Jumia, symbole de l'Afrique connectée
Afin de séduire les consommateurs moins frileux vis-à-vis du paiement en ligne, plusieurs initiatives de paiement mobile ("mobile money") sont également déployées. Plusieurs actionnaires de l'entreprise sont des opérateurs téléphoniques, comme Orange, mais seul le Kenya connaît une pénétration véritablement importante du mobile money, via le service M-Pesa. L'arrivée des smartphones chinois a contribué au développement des connexion Internet mobile 3 et 4G et permet aux consommateurs d'acheter un smartphone pour une centaine de dollars.

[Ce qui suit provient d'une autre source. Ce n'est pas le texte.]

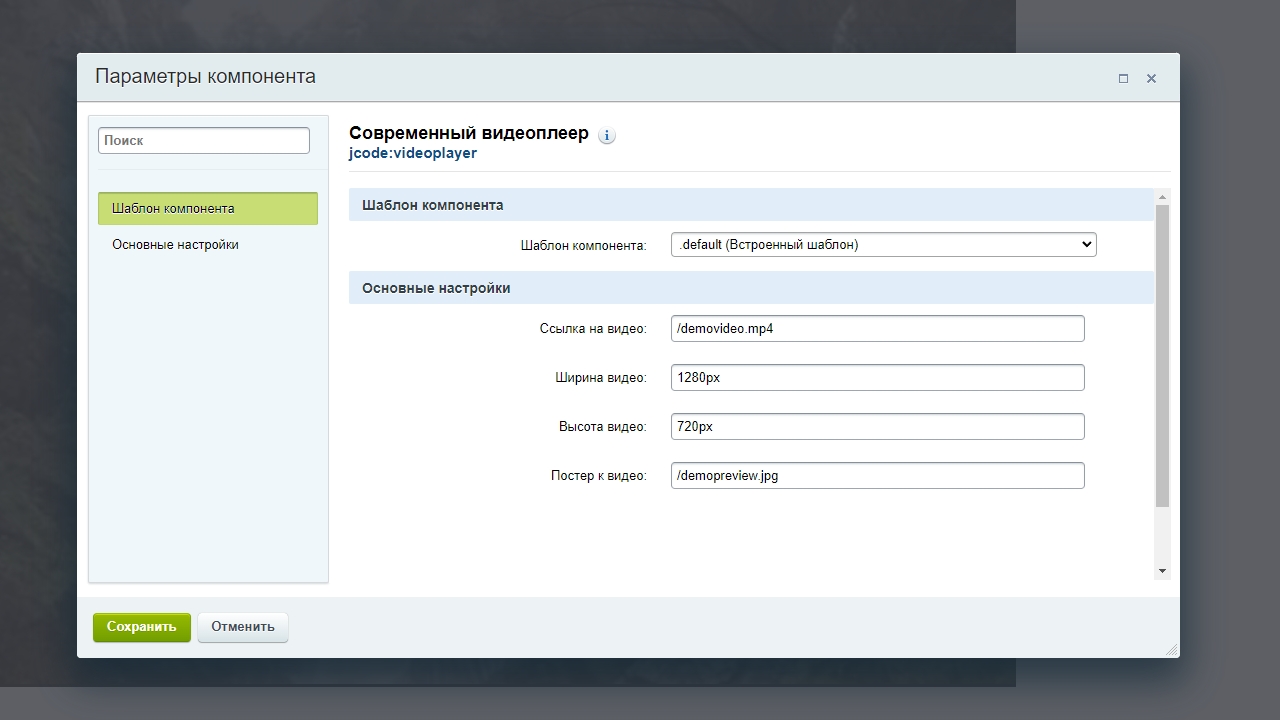
Task: Click the Сохранить button
Action: 142,627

Au-delà de l'acquisition de nouveaux clients, l'une des questions récurrentes pour le marché africain concerne l'aspect logistique, qui ressort avant tout du bon sens. En réponse à "un écosystème (livraison, logistique) peu développé", Jérémy Hodara et son comparse ont d'abord misé sur l'internalisation des équipes et des structures, avant de décider d'élargir leur réseau de prestataires : "Nous fournissons des tenus, des outils, des process, à des anciens employés (mais pas seulement) qui, avec un petit capital de départ, achètent un camion, une moto et deviennent prestataires", explique, satisfait, le codirigeant.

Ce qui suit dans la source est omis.